Mehr Selbstversorgung wichtig
Das GrenzEcho schlägt in dieselbe Kerbe: Für die europäische und somit auch für die belgische Wirtschaft sind die aktuell bereits sehr hohen und im Winter voraussichtlich noch höheren Energiepreise eine doppelte Katastrophe. In der Tat ist Energie nur in Europa derzeit so horrend teuer. Die Industriebetriebe in der EU verlieren also weiter an globaler Konkurrenzfähigkeit. Somit stellt sich immer mehr die Frage, wie lange die EU-Politik ihren aktuellen politischen Kurs im Ukraine-Konflikt noch halten kann, bemerkt das GrenzEcho.
Het Belang van Limburg warnt genau vor solch einem Politik-Wechsel und erklärt: Wenn die Sanktionen gegen Russland gelockert werden würden, würde unsere Wirtschaft nicht sofort wieder aufleben. Dafür gibt es zurzeit viel zu viele Faktoren, die für die Krise verantwortlich sind. Die Ukrainer sind vielleicht gerade dabei, im Kampf gegen die Russen das Blatt zu wenden. Wenn der Westen jetzt plötzlich die Sanktionen gegen Russland lockern würde, nur um weniger zu leiden, wäre das kontraproduktiv. Der Westen sollte vielmehr danach schauen, wie mit Alternativen die Wirtschaft wieder auf die Beine gestellt werden kann. Mehr europäische Produktion und mehr Selbstversorgung – in diese Richtung muss es gehen, glaubt Het Belang van Limburg.

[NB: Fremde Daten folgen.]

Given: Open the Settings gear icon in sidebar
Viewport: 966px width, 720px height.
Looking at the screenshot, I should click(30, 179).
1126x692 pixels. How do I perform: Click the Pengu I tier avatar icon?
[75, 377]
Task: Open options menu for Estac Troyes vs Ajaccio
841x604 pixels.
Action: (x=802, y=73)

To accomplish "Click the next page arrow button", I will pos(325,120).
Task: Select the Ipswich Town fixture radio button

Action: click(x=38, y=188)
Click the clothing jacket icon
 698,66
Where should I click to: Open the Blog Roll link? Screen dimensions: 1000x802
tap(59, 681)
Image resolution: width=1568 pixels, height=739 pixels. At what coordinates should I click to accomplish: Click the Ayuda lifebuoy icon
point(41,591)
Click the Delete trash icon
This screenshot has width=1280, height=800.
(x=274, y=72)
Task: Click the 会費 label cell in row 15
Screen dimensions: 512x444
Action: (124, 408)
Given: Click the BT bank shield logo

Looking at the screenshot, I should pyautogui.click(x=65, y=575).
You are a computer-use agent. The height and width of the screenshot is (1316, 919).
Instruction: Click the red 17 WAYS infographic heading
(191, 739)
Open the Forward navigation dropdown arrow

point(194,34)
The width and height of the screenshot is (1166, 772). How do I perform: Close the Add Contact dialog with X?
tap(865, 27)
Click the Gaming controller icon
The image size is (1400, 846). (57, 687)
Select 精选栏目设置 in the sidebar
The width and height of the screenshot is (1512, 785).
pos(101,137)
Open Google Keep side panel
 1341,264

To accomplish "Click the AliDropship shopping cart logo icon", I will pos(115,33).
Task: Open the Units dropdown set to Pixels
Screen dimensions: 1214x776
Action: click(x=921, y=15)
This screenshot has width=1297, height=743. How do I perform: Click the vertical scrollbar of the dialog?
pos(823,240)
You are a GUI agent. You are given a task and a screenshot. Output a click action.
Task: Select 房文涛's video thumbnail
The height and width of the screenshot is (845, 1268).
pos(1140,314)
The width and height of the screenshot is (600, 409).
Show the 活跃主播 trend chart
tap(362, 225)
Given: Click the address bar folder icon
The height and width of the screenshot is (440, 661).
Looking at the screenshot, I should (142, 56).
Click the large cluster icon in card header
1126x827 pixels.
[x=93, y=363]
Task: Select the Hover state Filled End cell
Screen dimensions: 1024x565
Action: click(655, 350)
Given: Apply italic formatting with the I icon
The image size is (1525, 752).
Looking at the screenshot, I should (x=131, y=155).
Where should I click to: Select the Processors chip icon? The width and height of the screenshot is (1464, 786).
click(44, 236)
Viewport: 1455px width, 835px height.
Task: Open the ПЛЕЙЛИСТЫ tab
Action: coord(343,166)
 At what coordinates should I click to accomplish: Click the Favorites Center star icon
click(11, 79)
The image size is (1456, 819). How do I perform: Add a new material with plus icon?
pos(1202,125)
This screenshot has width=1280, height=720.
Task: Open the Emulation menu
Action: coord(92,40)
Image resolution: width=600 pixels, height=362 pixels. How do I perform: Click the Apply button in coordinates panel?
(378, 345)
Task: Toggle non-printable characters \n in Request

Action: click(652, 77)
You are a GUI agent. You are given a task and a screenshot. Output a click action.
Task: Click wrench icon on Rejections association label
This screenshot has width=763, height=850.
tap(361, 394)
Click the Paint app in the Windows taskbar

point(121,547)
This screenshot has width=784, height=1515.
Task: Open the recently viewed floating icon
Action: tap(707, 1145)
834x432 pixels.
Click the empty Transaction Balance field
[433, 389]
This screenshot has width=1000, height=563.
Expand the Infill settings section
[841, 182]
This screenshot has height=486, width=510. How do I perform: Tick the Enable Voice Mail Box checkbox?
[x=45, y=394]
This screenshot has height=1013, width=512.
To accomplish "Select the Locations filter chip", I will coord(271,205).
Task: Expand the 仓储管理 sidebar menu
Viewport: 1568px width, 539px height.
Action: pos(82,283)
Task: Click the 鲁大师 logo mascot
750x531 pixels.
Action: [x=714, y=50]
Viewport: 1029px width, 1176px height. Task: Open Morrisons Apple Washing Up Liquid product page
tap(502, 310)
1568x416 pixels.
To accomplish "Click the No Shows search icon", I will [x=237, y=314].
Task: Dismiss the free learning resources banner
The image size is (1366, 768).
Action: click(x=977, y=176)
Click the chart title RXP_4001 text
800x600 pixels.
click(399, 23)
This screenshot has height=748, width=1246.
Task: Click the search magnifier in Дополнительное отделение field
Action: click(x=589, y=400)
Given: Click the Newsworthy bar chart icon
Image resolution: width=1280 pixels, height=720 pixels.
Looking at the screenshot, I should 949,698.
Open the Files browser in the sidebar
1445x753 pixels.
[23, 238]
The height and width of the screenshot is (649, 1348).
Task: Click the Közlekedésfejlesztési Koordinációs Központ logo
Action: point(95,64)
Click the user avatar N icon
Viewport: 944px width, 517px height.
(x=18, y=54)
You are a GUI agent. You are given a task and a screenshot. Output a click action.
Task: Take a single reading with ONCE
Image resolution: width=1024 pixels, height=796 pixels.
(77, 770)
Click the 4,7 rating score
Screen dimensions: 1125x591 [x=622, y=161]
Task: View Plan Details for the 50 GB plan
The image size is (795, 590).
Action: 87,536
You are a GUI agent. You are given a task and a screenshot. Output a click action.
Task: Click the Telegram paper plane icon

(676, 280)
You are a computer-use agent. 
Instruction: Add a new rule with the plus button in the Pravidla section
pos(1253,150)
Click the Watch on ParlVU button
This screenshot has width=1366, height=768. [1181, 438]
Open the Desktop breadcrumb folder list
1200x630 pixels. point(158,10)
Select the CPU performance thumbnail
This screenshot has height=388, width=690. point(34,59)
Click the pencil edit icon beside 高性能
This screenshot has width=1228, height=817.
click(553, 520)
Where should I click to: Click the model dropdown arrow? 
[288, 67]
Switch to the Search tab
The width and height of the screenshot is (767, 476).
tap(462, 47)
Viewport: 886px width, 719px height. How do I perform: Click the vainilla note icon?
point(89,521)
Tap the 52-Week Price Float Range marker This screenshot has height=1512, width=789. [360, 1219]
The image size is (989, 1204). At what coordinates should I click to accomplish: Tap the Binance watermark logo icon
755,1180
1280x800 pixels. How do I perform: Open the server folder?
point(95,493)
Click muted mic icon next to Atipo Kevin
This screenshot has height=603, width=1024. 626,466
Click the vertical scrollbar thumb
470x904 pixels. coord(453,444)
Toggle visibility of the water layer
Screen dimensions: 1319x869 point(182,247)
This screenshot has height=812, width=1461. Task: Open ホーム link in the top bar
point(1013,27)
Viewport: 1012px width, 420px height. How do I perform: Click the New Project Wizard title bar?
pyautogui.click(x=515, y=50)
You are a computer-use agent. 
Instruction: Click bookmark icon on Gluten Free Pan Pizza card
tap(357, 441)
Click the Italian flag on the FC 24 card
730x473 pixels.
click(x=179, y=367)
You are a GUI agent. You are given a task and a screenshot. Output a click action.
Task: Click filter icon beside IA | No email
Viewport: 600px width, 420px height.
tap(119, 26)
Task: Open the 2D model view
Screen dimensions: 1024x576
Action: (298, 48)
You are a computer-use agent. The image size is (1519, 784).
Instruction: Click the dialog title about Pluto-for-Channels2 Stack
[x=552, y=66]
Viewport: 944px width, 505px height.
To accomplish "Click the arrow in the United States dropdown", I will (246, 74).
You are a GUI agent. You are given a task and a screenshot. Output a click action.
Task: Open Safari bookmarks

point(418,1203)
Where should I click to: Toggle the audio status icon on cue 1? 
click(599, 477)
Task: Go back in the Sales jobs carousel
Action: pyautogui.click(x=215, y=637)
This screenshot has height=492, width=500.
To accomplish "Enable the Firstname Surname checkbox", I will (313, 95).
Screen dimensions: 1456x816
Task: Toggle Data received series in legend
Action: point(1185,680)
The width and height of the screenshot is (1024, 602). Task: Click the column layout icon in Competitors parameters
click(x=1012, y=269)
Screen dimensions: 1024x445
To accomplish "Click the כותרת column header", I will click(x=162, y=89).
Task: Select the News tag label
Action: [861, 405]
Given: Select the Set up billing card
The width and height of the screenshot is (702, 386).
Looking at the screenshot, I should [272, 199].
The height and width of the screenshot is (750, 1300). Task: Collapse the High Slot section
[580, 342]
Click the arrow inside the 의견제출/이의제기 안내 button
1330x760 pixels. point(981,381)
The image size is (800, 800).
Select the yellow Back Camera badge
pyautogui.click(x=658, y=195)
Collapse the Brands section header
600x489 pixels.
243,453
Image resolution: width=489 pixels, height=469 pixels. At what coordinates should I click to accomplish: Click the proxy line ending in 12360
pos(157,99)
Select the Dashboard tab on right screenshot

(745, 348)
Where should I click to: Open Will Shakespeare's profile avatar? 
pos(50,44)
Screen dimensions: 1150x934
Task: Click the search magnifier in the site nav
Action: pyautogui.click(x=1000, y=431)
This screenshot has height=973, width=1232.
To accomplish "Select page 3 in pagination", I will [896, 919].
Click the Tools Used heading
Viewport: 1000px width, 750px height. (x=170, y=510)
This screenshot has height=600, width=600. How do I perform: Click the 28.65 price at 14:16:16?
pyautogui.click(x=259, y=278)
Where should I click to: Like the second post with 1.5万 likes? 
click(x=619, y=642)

Martin frei, Eltern haben lebenslänglich
Gazet van Antwerpen kommentiert zum Gesetzesvorhaben von Innenministerin Annelies Verlinden, Bürgermeistern großer Städte mehr Möglichkeiten im Kampf gegen die Drogenmafia zu geben: Im Kern geht es darum, dass Bürgermeister Geschäfte und Unternehmen einfacher schließen können, wenn der Verdacht besteht, dass dort Geld gewaschen wird.
In den Niederlanden gibt es das Gesetz schon seit Jahren und es wird von allen Seiten als wirkungsvolle Waffe gegen Geldwäsche gelobt. Deshalb ist es schwer nachzuvollziehen, warum der Vorsitzende der frankophonen Liberalen, Georges-Louis Bouchez, schon jetzt gegen die Pläne von Verlinden polemisiert, ärgert sich Gazet van Antwerpen.
La Dernière Heure erinnert daran: Heute wird Michelle Martin, Ex-Ehefrau von Kindermörder Marc Dutroux, ihre Freiheit vollkommen wiederfinden. Die Frau, die Mädchen elendig hat verhungern lassen. Zu 30 Jahren Haft war sie verurteilt worden. Wegen guter Führung musste sie die Zeit nicht voll absitzen.
Aus Sicht der Justiz ist das völlig normal. Wir dagegen denken zunächst an den Schmerz der Angehörigen der Opfer. Sie tragen ihn lebenslänglich mit sich. Ist das gerecht?, fragt La Dernière Heure.